Erdogan ignora pressão das ruas e não dá mostras de que vai ceder
4 de junho de 2013Há dias, a Turquia vem experimentando uma onda de manifestações sem precedentes em sua história recente, dirigidas contra o primeiro-ministro Recep Tayyip Erdogan. Sem precendentes também é a brutalidade das ações da polícia contra a multidão de manifestantes em Istambul, na capital Ancara, em Izmir e em outros centros urbanos na Anatólia.
Apesar da situação tensa, Erdogan iniciou na segunda-feira (03/06), como planejado, uma viagem por Marrocos, Tunísia e Argélia. Pelo menos duas pessoas morreram até agora durante as revoltas; mais de 2 mil ficaram feridas e outras 2 mil foram presas em mais de 60 cidades.
As manifestações têm participantes de todas as camadas sociais. Elas surgiram com a revolta com os excessos da polícia na repressão a protestos de ambientalistas contra a demolição de um parque próximo à praça Taksim, no centro de Istambul.
A intransigência de Erdogan e sua opinião de que as manifestações são orquestradas por "grupos marginais" já levou a comparações com os déspotas derrubados pela Primavera Árabe – para muitos exagerada.
"Erdogan foi, diferentemente, dos líderes árabes derrubados, um chefe de governo eleito democraticamente", ressalta Günter Seufert, especialista em Turquia do Instituto Alemão de Assuntos Internacionais e de Segurança.
Segundo Seufert, a Turquia não é um regime totalitário e possui uma série de mecanismos democráticos que funcionam.
Para o analista político Cengiz Candar, Erdogan apresenta uma certa "fadiga de governo", após mais de dez anos no poder. "Ele tenta abafar essa sua fadiga de governo com vaidade e orgulho e, se necessário, com a crueldade do gás lacrimogêneo e dos canhões de água."
Oposição pouco coesa
Não é de se esperar que Erdogan peça desculpas ao povo turco por seu comportamento, como reivindicou na segunda-feira o líder da oposição, Kemal Kilicdaroglu, após uma reunião com o presidente Abdullah Gül. Seufert acredita que o governo Erdogan, conservador e religioso, deve considerar as manifestações como um "sinal".
"Suas chances de conseguir novamente uma maioria absoluta nas eleições do ano que vem certamente são reduzidas", alerta.

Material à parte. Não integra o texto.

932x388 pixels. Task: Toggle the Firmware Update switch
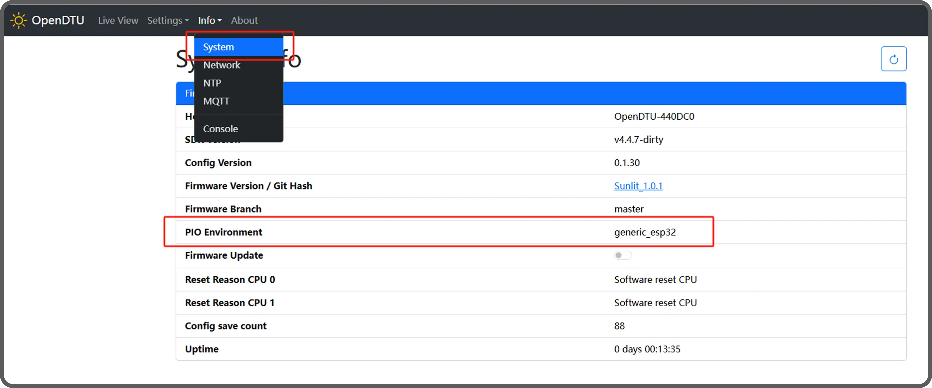pos(623,255)
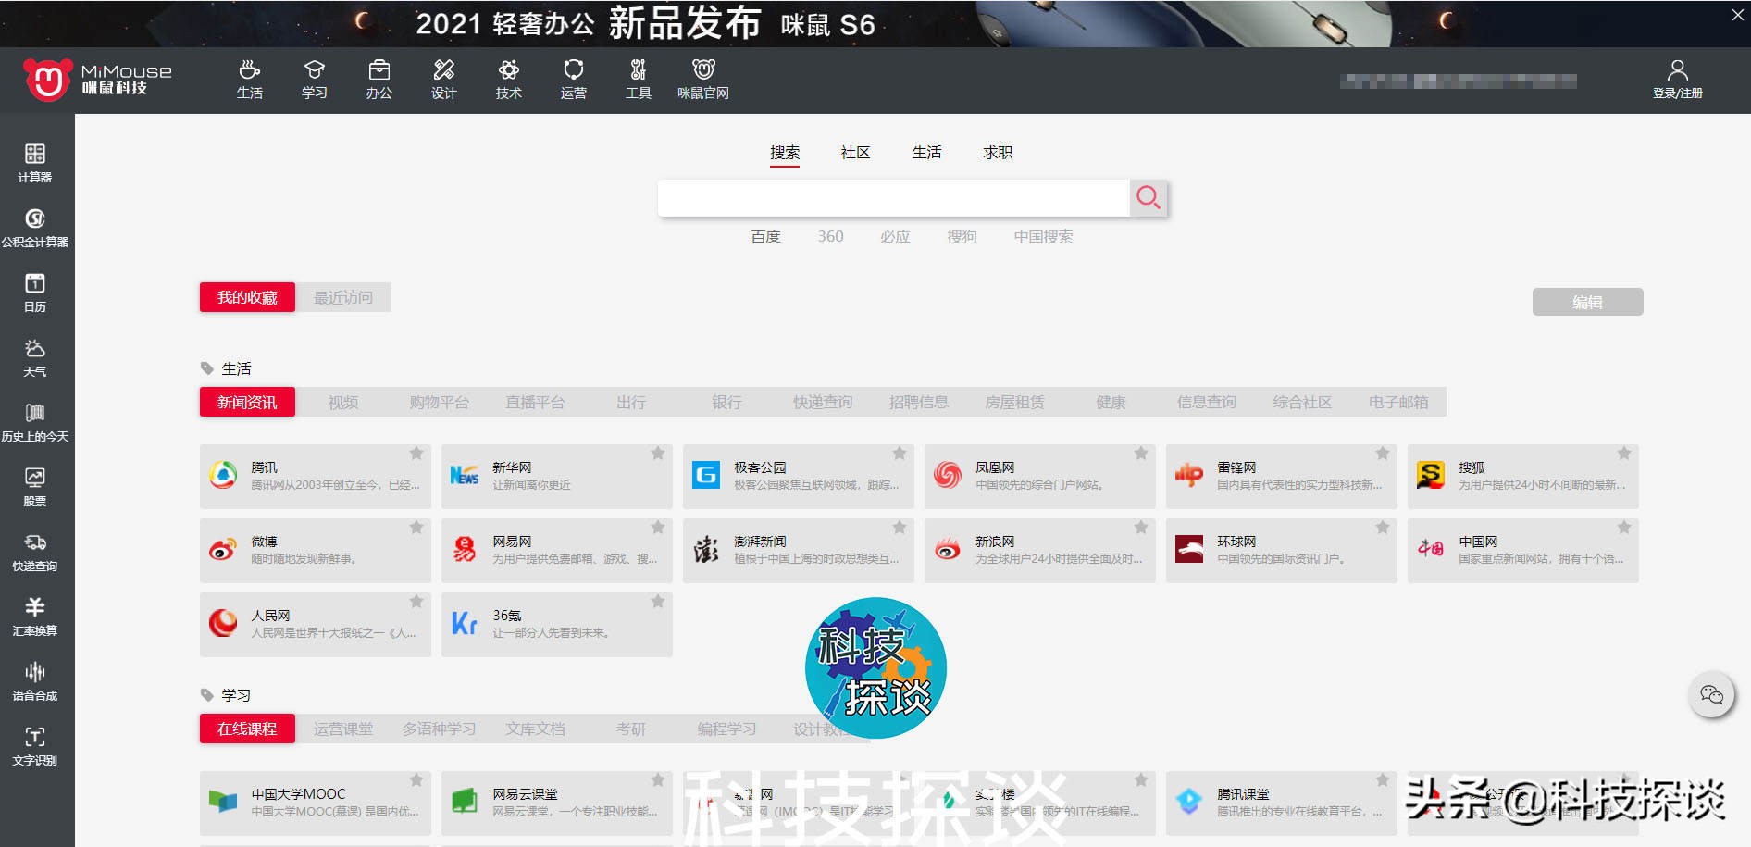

Não é possível afirmar que existe coesão entre os oponentes de Erdogan, embora uma frente de oposição tenha sido formada com participação dos integrantes da principal agremiação de centro-esquerda do país – o social-democrático Partido Republicano do Povo (CHP, na sigla turca); os chamados "kemalistas", cujos principais temas são relacionados ao fundador da república, Mustafa Kemal Atatürk; nacionalistas; curdos; alevitas, aceitos no país como uma minoria religiosa pela supremacia sunita, além de grupos religiosos menores, como "muçulmanos anticapitalistas".
Mas ninguém ainda sabe o que pode acontecer quando o objetivo comum de derrubar Erdogan for alcançado. A intransigência do premiê turco também é observada na realização do que ele mesmo chama de "projetos loucos", incluindo um terceiro aeroporto de Istambul, um canal para aliviar o Estreito de Bósforo e a construção de mesquitas gigantes em localizações centrais e colinas.
A ideia mais controversa, entretanto, é a construção em curso da terceira ponte sobre o Bósforo. A obra deve receber o nome do sultão otomano Yavuz Selim, cujo reinado está associado à perseguição e ao massacre de alevitas. Nesta disputa, ele também se nega a negociar uma outra solução. "Não vamos deixar o nome de um projeto importante ser ditado por um punhado de saqueadores", afirmou.
A Síria, mergulhada numa guerra civil em que a oposição é apoiada por Erdogan, aproveitou para alfinetar a vizinha Turquia. O Ministério do Exterior sírio aconselhou seus cidadãos a não viajarem para o país. Um comunicado lido na TV alertou que a situação de segurança nas cidades turcas se deteriorou significativamente, "devido aos atos de violência do governo de Erdogan contra manifestantes pacíficos". Desde o início da guerra, 380 mil pessoas já fugiram da Síria para a Turquia, de acordo com as Nações Unidas.